> [Extracted text]:
++++++++++++++++++++

As previously discussed, the Maryland Noise Control Law that applies to Merriweather Post Pavilion was poorly conceived and drafted; in addition the law IS UNCONSTITUTIONAL.

This post will tackle how the law is unconstitutional overall.  In the future, I hope to explain in further detail the unconstitutionality of the separate provisions.

First, Howard is a Chartered Home Rule County. As the Maryland Court of Appeals has explained Howard County

has chartered home rule under Article XI-A of the Maryland Constitution. Article XI-A was proposed by Ch. 416 of the Laws of Maryland of 1914 and ratified by the voters on November 2, 1915. The Article, known as the Home Rule Amendment, enabled counties, which chose to adopt a home rule charter, to achieve a significant degree of political self-determination. Its purpose was to transfer the General Assembly’s power to enact many types of county public local laws to the Art. XI-A home rule counties. See generally, e.g., Bd. of Election Laws v. Talbot County, 316 Md. 332, 344, 558 A.2d 724 (1989); Griffith v. Wakefield, 298 Md. 381, 384, 470 A.2d 345 (1984); Town of Forest Heights v. Frank, 291 Md. 331, 342, 435 A.2d 425 (1981); Cheeks v. Cedlair Corp., 287 Md. 595, 597-598, 415 A.2d 255 (1980)

McCrory Corp. v. Fowler, 319 Md. 12, 570 A.2d 834 (1990).

Second, the General Assembly pursuant to the mandate of Article XI-A (2) of the Maryland Constitution enacted the Express Powers Act for Charter Counties.

++++++++++++++++++++

> [Available data]:
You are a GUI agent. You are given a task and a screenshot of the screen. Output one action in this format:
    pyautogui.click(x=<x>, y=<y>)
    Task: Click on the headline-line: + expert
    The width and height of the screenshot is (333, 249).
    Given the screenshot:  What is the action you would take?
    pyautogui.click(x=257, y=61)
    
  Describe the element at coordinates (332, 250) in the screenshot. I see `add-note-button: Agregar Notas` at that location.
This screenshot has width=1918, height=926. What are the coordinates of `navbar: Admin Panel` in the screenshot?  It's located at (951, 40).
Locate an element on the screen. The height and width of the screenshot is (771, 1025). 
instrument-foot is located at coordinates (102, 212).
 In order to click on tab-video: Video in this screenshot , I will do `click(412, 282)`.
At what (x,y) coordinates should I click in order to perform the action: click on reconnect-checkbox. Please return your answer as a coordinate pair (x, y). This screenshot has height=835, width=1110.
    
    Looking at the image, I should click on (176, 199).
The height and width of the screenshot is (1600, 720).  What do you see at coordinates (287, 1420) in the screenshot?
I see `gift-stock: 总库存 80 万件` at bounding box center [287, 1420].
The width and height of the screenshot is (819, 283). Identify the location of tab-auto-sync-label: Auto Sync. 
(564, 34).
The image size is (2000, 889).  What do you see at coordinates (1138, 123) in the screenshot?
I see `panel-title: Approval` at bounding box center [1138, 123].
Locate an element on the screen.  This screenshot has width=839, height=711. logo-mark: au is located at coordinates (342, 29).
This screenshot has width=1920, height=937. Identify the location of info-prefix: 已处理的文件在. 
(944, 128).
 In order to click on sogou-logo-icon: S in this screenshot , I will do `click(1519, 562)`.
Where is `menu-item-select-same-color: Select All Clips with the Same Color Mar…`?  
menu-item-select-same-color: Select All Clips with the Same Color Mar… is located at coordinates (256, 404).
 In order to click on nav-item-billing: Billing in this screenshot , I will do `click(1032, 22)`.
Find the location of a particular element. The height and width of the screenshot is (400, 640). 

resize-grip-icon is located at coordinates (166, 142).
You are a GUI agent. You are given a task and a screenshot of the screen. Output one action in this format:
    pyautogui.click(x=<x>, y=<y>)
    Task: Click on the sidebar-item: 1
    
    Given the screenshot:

++++++++++++++++++++

> [Tasks]:
1) Which court cases does the post on the Maryland Noise Control Law name? List every one.
2) Resume the post on the Maryland Noise Control Law right after its final sentence.

> [Results by task]:
1)
Bd. of Election Laws v. Talbot County
Griffith v. Wakefield
Town of Forest Heights v. Frank
Cheeks v. Cedlair Corp.
McCrory Corp. v. Fowler

2)
Third, the Express Powers Act authorizes Howard and other Charter Counties to pass local laws for the to “provide for the prevention, abatement, and removal of nuisances.” MD Code, Local Government, § 10-328 Nuisances and health.  The Express Powers Act also authorizes:

(a) A county council may pass any ordinance, resolution, or bylaw not inconsistent with State law that:
(1) may aid in executing and enforcing any power in this title; or
(2) may aid in maintaining the peace, good government, health, and welfare of the county.

Maryland Local Government § 10-206. Additional legislative powers.

Fourth, in 1997 Howard County passed a noise code that limited among other sounds those at Merriweather Post Pavilion.

Fifth, Article XI-A (4) of the Maryland Constitution prohibits the General Assembly from passing any legislation for a single Charter County “on any subject covered by the express powers.”  In other words, it prohibits public local laws on matters regulated by a county under the Express Powers Act.

Sixth, in 2013 the General Assembly passed HB 1514 Howard County – Noise Control – Outdoor Concert Venues. which only applies in Howard County and no other county.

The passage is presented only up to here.